The 10-member ASEAN held the emergency meeting in Singapore, trying to convince its most difficult member to bow to international pressure and allow a wider relief effort.

But the bloc, which holds to the principle of non-interference in the affairs of member states, has repeatedly failed to wield much influence over the junta.

Thai Foreign Minister Noppadon Pattama said his Burmese counterpart Nyan Win was expected to propose a conference of donors on Thursday or Friday in Burma’s main city, Rangoon, but that the UN wanted it in Thailand.

"We have to listen to Myanmar’s opinion first," Noppadon said.

The emergency meeting came as the UN’s top aid official got a first-hand look at the cyclone disaster zone in Burma on Monday.

The United Nations said 2.4 million people were still critically short of aid 17 days after the tragedy struck, and relief agencies warned that the most vulnerable survivors will start dying soon unless they get the aid they need.

UN relief coordinator John Holmes delivered a letter to the isolationist junta from UN Secretary General Ban Ki-moon.

Ban himself was to visit the country later in the week, after failing to get junta leader Than Shwe to even take his phone calls in the aftermath of a disaster that has left at least 133,000 people dead or missing.

A UN spokesman in Burma said Holmes visited the disaster area earlier in the day but gave no details about his trip.

Whether through fears of being weakened or stubborn insistence on going it alone, Burma has refused to admit enough foreign experts to oversee the aid operation — and there are fears time has almost run out for some victims.

The United Nations said only a fraction of the emergency supplies needed were getting through to people in the Irrawaddy delta, where whole villages were swept away when Cyclone Nargis hit on 2-3 May.

"This is not of the quantity or frequency required to meet the needs of the affected populations," it said in its daily update, adding that hungry survivors were migrating out of their villages in search of food.

"The need is still overwhelming the actual relief response," Chris Webster, a spokesman for aid group World Vision, said in neighbouring Thailand.

"There’s a huge challenge in the hands of the aid workers and we don’t have all the people we need (in Myanmar)."

Among other delays, Burma has not yet granted visas to dozens of disaster relief specialists — while US and French ships are in the waters close to the country, loaded with aid but without clearance to come in to port.

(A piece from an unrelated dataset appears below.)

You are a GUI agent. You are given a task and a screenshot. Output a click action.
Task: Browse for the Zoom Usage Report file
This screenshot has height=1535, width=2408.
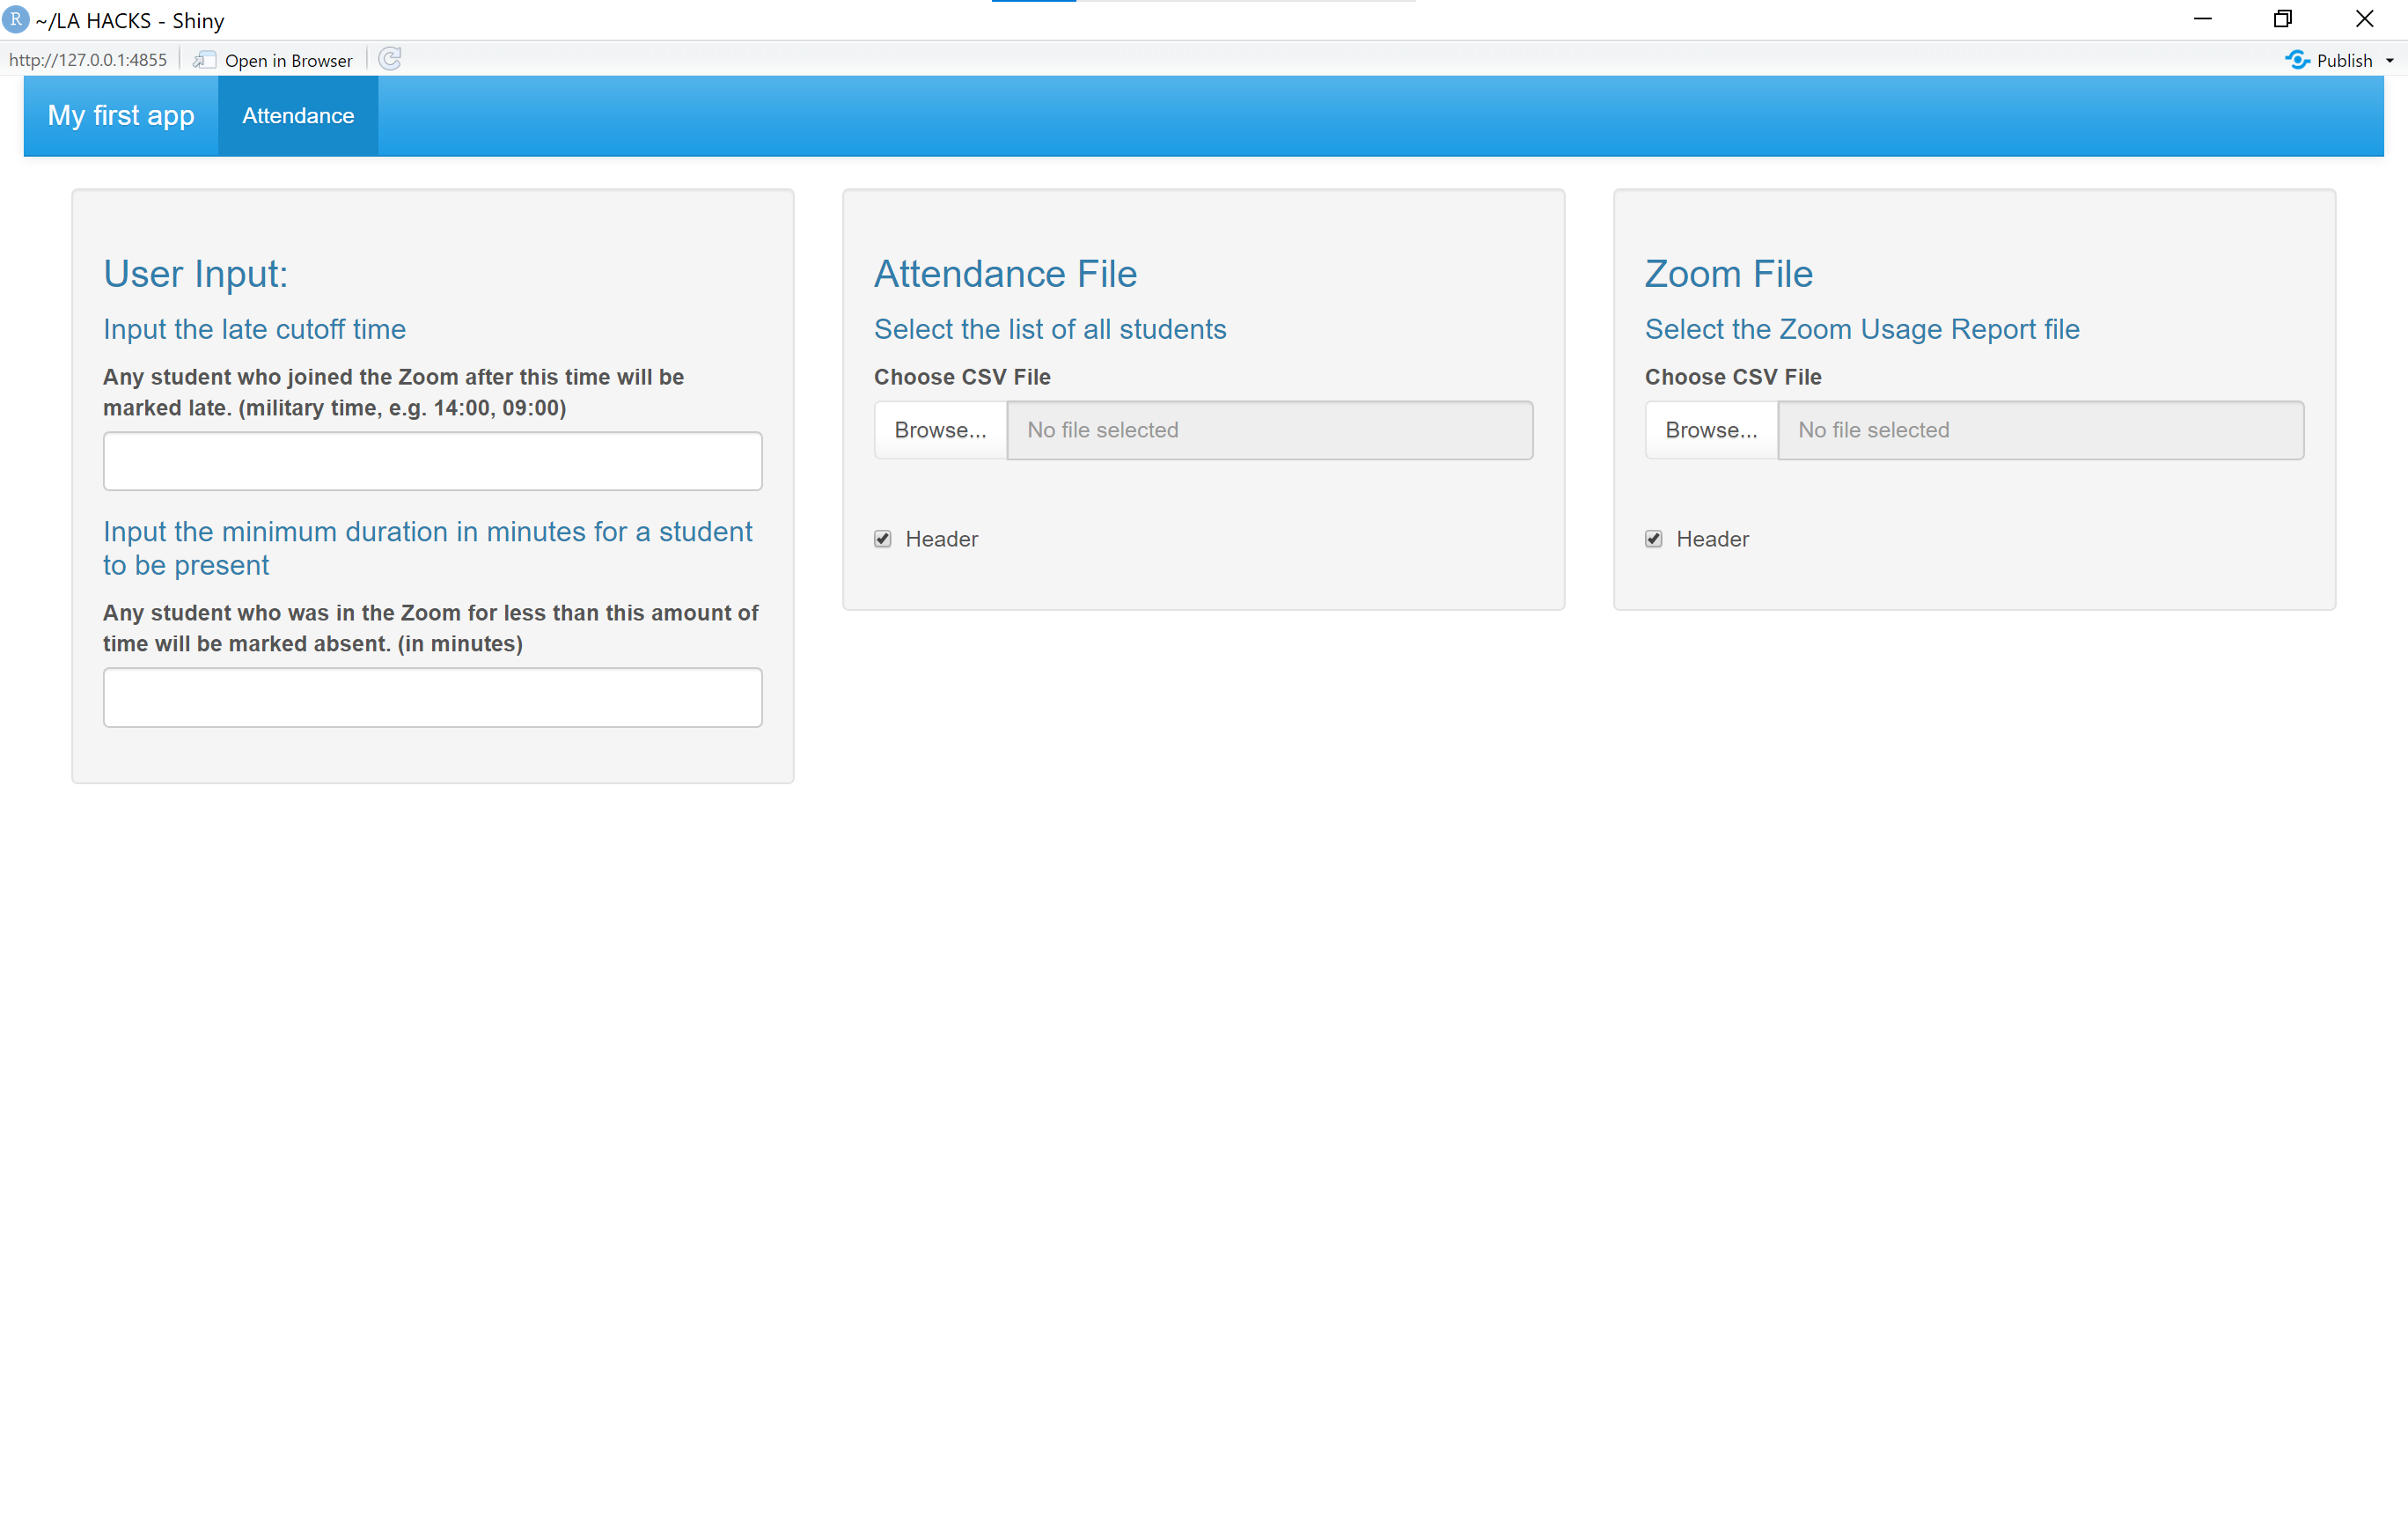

Archbishop Desmond Tutu of South Africa and French Foreign Minister Bernard Kouchner have both raised the possibility that the junta has committed crimes against humanity in its handling of the catastrophe.

Tutu said Friday that the regime had "effectively declared war on its own population."

The delta region has been all but closed off to reporters and most other foreigners, making it impossible to get an up-to-date independent picture of the situation on the ground.

But people who have slipped through have said the situation is almost unbearable — hungry people crouching in leaky huts, stinking corpses rotting by the roadside, and most people still without any government aid.

The military, which has held an iron grip on power here since 1962, has long had difficult relations with the Western world , Burma has been under US and EU sanctions for years — and is suspicious of its motives.

It has regularly rejected outside pressure to free detained opposition leader Aung San Suu Kyi, who won elections in 1990 by a landslide but was never allowed to govern, or move quickly to restore democracy.

Just a week after the cyclone, the regime held a national referendum on a new constitution that would bar Aung San Suu Kyi from ever holding office. It said there was 99 percent turnout, and that 92.4 percent supported the charter.

Round two of the vote, in the storm-affected areas, will be held on Saturday despite the devastation. One Rangoon resident told AFP authorities went around Sunday with loud-hailers, reminding people to vote.